### What to work on
The number of lines holding "toolbar" is all you should give; count them in the records below.
** Opening Information given block **
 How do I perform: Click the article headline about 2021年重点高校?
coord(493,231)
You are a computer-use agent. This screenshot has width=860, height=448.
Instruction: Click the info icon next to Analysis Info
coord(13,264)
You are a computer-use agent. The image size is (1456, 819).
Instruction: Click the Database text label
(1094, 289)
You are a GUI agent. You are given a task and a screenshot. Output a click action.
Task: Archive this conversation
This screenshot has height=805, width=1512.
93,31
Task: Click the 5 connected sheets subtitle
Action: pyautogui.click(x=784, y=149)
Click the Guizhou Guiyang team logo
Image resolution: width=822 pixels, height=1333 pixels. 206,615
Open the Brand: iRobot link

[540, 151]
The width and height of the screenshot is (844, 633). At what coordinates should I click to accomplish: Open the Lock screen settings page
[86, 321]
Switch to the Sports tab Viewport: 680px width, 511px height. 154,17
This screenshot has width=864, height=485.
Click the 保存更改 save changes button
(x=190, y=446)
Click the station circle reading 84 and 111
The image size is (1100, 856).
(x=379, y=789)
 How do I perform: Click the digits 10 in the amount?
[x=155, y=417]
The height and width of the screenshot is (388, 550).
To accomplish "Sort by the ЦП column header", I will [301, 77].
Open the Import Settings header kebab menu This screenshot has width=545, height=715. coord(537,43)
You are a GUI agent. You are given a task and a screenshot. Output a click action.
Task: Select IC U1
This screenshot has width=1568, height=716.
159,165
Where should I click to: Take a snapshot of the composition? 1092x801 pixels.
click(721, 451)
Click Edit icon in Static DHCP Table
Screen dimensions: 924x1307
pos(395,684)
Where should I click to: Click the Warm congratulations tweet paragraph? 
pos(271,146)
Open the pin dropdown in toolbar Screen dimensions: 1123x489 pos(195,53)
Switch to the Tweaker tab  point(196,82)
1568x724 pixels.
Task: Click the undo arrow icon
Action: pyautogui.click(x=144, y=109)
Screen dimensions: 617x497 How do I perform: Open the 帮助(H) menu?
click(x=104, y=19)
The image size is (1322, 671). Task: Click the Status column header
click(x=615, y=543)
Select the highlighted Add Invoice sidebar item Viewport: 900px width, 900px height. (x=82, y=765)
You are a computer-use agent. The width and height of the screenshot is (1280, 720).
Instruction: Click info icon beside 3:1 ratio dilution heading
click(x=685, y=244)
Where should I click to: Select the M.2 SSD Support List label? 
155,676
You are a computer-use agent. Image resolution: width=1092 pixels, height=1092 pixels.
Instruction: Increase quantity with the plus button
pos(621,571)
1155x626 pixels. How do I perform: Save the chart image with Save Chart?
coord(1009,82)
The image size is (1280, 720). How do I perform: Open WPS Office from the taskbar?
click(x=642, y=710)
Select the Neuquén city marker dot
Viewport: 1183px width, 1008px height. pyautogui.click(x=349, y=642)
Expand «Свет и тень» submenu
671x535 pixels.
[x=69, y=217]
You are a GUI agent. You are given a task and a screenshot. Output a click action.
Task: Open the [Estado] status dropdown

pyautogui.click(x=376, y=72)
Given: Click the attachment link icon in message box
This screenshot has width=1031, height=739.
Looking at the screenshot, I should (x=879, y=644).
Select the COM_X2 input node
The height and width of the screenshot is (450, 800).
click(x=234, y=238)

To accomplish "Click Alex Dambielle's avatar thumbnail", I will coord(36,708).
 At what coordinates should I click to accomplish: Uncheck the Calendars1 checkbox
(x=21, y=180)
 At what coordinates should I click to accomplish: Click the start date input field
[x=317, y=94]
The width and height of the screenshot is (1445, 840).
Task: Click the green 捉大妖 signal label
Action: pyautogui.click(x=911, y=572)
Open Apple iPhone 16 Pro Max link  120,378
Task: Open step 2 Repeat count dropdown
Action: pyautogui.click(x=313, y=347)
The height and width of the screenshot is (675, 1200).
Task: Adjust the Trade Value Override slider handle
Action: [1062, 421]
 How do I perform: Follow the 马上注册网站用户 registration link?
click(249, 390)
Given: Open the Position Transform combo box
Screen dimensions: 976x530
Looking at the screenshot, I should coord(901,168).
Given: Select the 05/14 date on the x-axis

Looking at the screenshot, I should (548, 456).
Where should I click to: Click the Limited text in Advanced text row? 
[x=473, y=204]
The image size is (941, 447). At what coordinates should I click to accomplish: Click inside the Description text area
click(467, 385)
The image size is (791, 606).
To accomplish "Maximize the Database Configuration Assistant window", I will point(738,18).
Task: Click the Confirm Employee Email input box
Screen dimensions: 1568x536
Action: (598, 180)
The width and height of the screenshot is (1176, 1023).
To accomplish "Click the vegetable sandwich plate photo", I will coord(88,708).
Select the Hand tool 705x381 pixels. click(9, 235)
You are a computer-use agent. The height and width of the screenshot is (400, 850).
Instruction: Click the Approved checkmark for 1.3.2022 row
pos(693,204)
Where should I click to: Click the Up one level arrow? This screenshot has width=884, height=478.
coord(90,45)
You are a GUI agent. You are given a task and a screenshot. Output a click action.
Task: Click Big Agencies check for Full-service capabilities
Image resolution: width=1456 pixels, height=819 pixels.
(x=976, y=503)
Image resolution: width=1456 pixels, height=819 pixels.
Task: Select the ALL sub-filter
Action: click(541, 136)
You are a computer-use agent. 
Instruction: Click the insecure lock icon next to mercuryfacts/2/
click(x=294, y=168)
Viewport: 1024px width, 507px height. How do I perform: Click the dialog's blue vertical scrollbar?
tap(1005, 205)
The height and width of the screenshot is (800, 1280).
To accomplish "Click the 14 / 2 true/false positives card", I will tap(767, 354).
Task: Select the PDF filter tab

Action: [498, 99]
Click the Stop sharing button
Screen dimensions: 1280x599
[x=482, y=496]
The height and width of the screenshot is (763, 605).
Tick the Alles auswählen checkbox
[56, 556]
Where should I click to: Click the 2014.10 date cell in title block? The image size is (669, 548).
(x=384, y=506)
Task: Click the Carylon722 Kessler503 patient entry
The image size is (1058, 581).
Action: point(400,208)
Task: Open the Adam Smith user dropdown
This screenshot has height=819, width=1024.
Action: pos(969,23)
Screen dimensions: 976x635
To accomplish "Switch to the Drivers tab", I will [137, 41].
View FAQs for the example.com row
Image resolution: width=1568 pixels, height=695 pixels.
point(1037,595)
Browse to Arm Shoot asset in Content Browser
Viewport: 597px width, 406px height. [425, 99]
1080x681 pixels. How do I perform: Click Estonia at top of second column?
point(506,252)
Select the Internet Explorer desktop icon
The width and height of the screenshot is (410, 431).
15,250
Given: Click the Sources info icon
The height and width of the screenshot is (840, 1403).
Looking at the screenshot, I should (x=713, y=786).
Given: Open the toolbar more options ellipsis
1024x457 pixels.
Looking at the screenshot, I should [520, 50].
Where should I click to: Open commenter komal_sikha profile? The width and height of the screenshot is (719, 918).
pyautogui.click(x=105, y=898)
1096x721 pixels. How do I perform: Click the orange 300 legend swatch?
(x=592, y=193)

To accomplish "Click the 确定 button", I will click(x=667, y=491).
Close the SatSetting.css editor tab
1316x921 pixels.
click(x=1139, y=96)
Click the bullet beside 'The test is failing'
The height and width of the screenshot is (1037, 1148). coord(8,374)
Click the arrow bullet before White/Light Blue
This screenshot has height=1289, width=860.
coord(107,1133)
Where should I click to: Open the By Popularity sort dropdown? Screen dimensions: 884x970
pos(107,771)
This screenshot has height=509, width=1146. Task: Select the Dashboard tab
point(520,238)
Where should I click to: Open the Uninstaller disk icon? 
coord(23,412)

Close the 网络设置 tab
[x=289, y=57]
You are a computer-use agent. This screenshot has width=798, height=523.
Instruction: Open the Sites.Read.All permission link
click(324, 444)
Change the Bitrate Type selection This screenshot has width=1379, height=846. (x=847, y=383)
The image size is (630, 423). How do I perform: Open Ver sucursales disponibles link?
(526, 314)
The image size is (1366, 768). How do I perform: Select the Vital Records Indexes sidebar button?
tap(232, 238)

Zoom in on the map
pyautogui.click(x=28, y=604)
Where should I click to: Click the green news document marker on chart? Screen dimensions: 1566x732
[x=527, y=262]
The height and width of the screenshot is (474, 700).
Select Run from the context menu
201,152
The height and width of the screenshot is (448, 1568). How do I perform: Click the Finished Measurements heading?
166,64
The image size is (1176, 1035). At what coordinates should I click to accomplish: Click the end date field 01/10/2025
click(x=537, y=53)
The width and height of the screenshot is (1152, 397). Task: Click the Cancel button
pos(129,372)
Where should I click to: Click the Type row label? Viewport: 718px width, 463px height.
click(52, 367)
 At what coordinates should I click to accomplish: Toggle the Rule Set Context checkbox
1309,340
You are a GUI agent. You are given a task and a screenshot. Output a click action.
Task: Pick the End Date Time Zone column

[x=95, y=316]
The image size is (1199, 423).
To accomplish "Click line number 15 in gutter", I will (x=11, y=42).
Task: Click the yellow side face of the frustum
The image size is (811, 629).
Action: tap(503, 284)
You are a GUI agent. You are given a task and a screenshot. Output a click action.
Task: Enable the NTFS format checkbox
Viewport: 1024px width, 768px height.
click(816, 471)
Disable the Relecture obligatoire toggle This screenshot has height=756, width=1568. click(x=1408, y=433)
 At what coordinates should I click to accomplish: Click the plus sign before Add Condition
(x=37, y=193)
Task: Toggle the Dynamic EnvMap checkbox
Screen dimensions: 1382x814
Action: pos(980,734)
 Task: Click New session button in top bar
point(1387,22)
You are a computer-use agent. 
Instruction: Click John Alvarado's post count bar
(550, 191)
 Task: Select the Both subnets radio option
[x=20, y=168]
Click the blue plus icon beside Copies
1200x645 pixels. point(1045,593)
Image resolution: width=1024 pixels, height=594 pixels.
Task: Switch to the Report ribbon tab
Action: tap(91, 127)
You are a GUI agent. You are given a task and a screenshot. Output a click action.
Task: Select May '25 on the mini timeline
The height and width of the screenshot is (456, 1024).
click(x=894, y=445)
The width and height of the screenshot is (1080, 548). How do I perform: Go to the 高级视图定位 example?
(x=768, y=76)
** Closing Information given block **
### Solution below
2